Science Fiction as a genre has, I think, three main strands;
1) Near Future. Taking what is possible today, looking at what is planned and pushing the boundaries just beyond that point.
2) Future. Taking concepts that are not possible with current knowledge of science and making them possible by inventing a method which seems plausible if you don't look too closely.
3) Make It Up. Invent a concept and ignore how it's done just run with it as long as it's a well crafted story.
Secondly, there are, I think, broadly speaking two types of consumer of science fiction;
a) Purist. Wants the science that is presented to be as accurate as possible within the confines of the story.
b) Doesn't care as long as they are entertained.
Combining the above you get the Purist who will like type 1 stories, be OK with type 2 as long as they don't push it, and not like type 3. The type b consumer on the other hand may not like type 1 stories if they get bogged down too much in the accuracy, will like type 2, and will definitely like type 3 for the story.
Having said that, I class myself as somewhere between the two. I will happily sit down and nitpick the likes of Prometheus to death, but I will also happily sit down and watch an episode of Doctor Who and not bat an eyelid. Why is that?
I think it is because broadly speaking there are two types of lie told in science fiction, Big and Little. Big Lies are things such as teleportation, faster than light travel, laser weaponry that shoots 'bolts', lightsabres, time travel.. I could go on.. and on.. and on. The point is, all the above are known by the average viewer/reader to be physically impossible, certainly in modern science, and in the case of some permanently due to that bloke Einstein and his mate Heisenberg. Little Lies I class as things that the purist knows are wrong and will catch and be irritated by, such as a vehicle that uses antigravity that doesn't crush anything it flies over due to the downward force physics tells us it must be applying to stay airborne; I was therefore absurdly pleased when, in the remake of Total Recall (not
as good as the original but had Kate Beckinsale, so swings and
roundabouts :)), the car that was plummeting to the ground having lost
antigrav drive had it restored and the car parked underneath it was
crushed by the force.
We then come to a point where I sit down and watch Doctor Who and ignore the fact that time travel is impossible, and you can't have an object bigger on the inside than on the outside, because they are just a vehicle for the story and it's not worth worrying about the obviously impossible. However, I watch Independence Day and yes they have the Big Lies such as anti-gravity and a mothership that would seriously mess with the earth's gravity just by orbiting due to its mass being a quarter of the size of the moon. What irritates me though is the small stuff, when a programme/film gets their own science wrong. All the smaller spaceships would have had to do was fly over their target and the force of the anti-grav drive pushing down would have squashed anything under it flatter than a beer can after being stomped on. And don't even get me started on a Mac laptop that was somehow able to seamlessly interface with alien technology.. half the time it's a *bleep* to get them to interface with other human technology, and that's not even mentioning the fact the aliens had a handy USB port to plug into, that or Jeff Goldblum carried a USB-Alien adaptor in his back pocket. And it all worked on the same frequency, power; even the language the alien computer was programmed with was somehow compatible with earth computers.

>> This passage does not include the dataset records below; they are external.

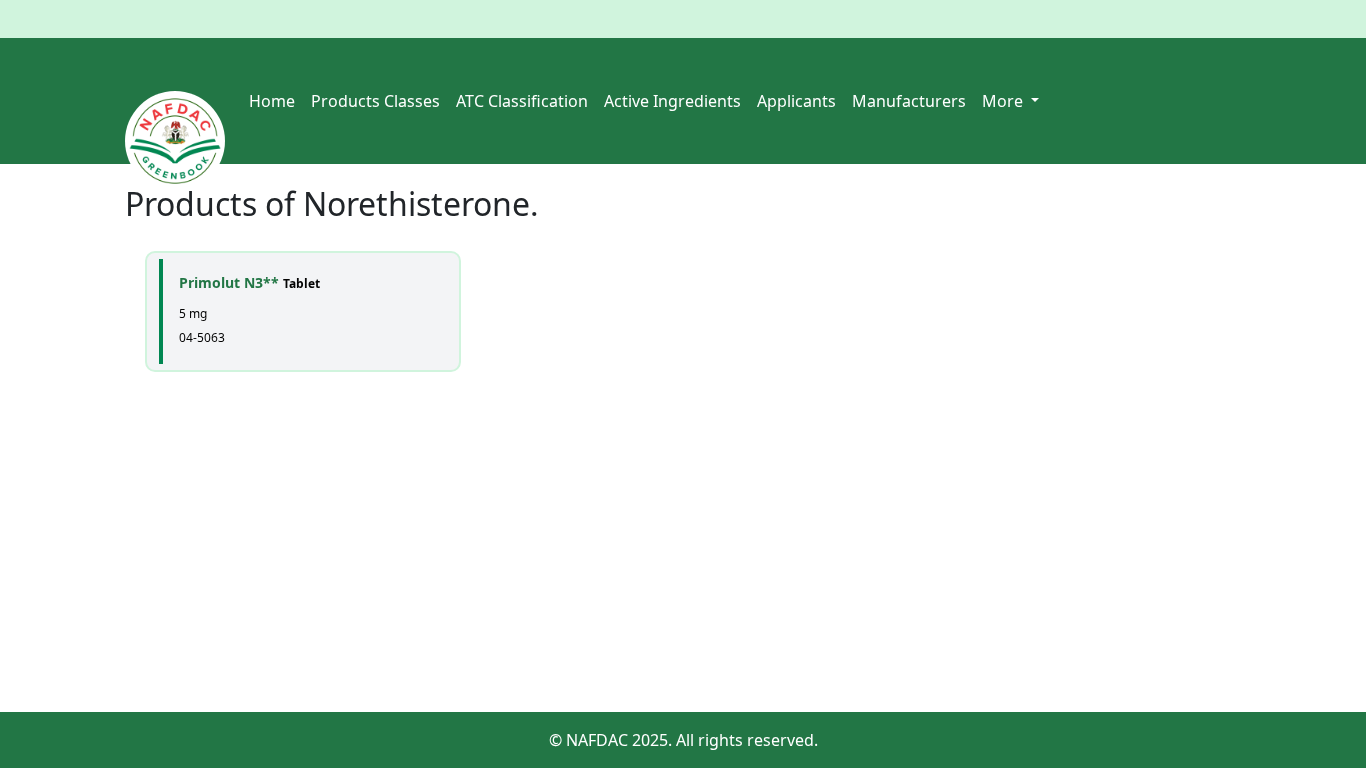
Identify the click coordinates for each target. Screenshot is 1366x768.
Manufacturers (909, 101)
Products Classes (375, 101)
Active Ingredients (672, 101)
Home (272, 101)
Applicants (796, 101)
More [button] (1004, 101)
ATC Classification (522, 101)
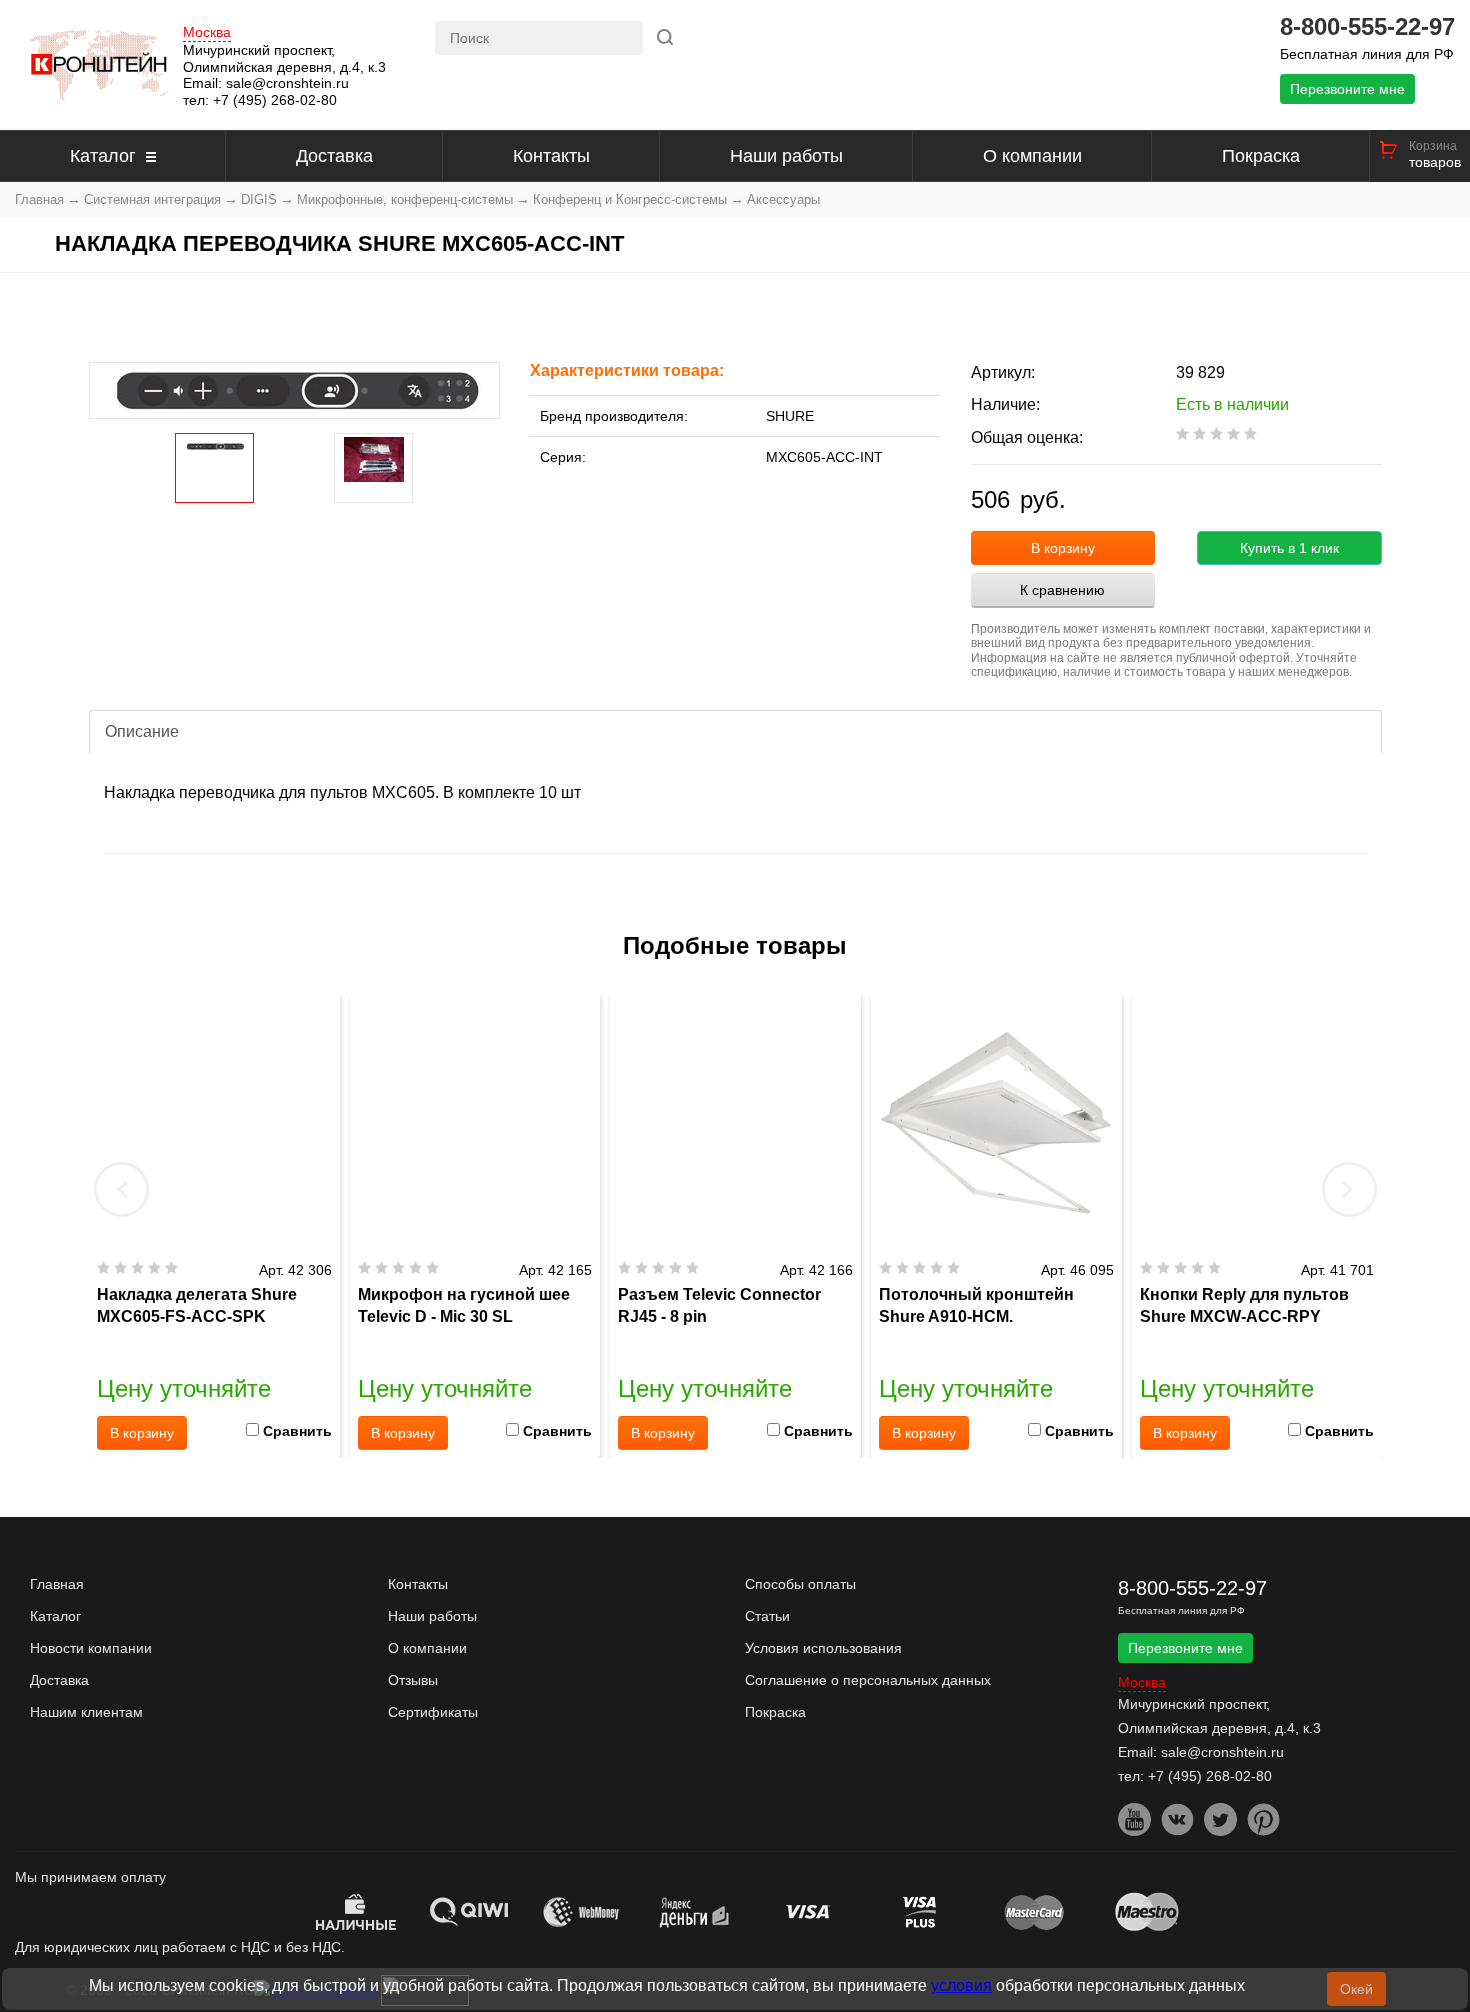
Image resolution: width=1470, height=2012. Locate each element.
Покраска (1261, 156)
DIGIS (259, 199)
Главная (39, 199)
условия (961, 1985)
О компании (1032, 156)
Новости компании (91, 1648)
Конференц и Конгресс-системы (630, 199)
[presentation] (122, 1189)
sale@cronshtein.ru (287, 83)
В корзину (1063, 548)
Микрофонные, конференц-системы (405, 199)
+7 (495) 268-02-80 (275, 100)
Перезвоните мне (1347, 89)
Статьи (767, 1616)
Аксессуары (783, 199)
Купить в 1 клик (1289, 548)
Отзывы (413, 1680)
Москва (207, 32)
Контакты (551, 156)
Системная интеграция (152, 199)
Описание (142, 731)
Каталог (103, 156)
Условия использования (823, 1648)
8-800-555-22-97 (1367, 27)
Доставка (334, 156)
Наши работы (786, 156)
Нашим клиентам (86, 1712)
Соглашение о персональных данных (868, 1680)
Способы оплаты (800, 1584)
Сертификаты (433, 1712)
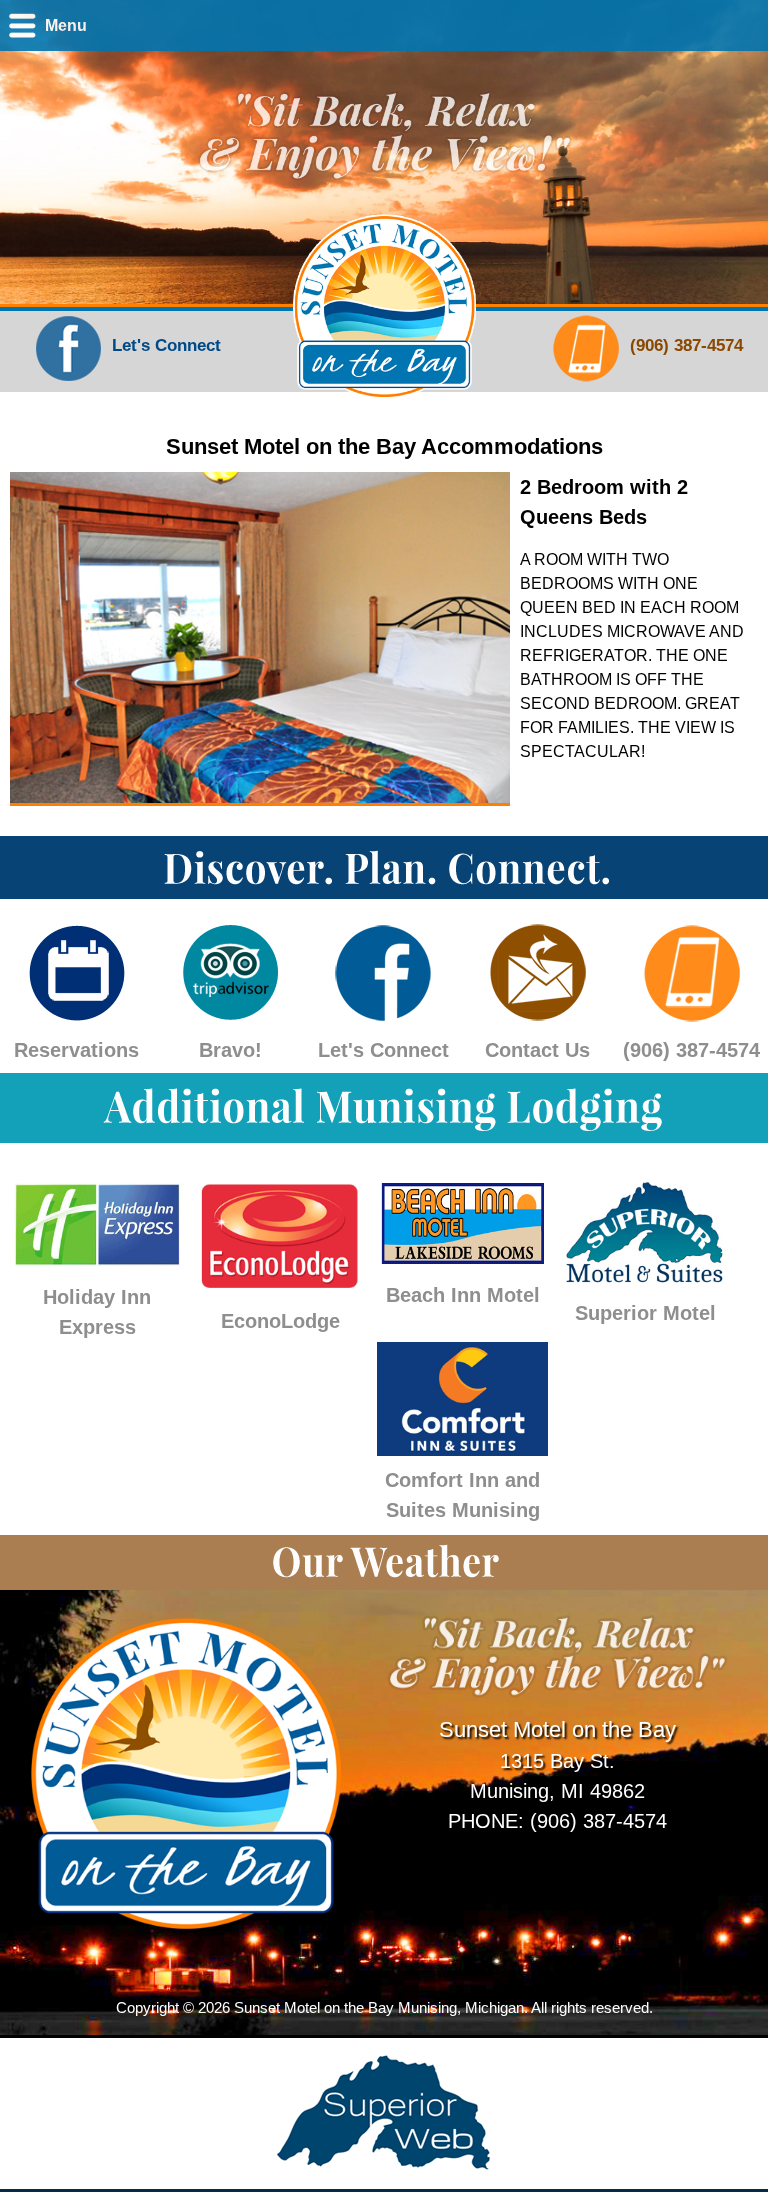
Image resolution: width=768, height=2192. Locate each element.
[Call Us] (586, 381)
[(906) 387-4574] (691, 1013)
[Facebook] (68, 381)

On that basis maybe there is a third type of viewer, the purist who will watch science fiction and ignore the Big Lies because, let's face it, it would take way too much time to nitpick it all, and besides the Big Lies are often the foundation of the story; Doctor Who and the TARDIS; Star Trek and faster than light travel, teleportation etc; Star Wars and lightsabres. What I think upsets people is when science fiction gets what they know wrong, when they step out of their Big Lie science and start tinkering with ordinary science.
For example, in a particularly heinous (my view) episode of Star Trek: Voyager called 'The 37s' they detected a trail of petrol (gasoline to US readers) in space and followed it to a 1937 pickup truck floating in space. Not only were the tyres still inflated, but there was manure in the flatbed, and when they got it onboard the engine started first time! Apparently all the petrol hadn't leaked out.. and there was still enough acid in the battery to create electricity.. yesss... Later on they had a Blue Alert and landed a 750,000 tonne spaceship on a planet on three spindly looking legs. By that point I was well beyond having equated the script with the truck's cargo.
In the final analysis though, everyone has different tastes; if you don't like it don't watch it / buy the book, but don't watch/read it - especially if it's a series with a known pedigree - and then profess surprise and/or complain about it when it does what it says on the tin. That just annoys people.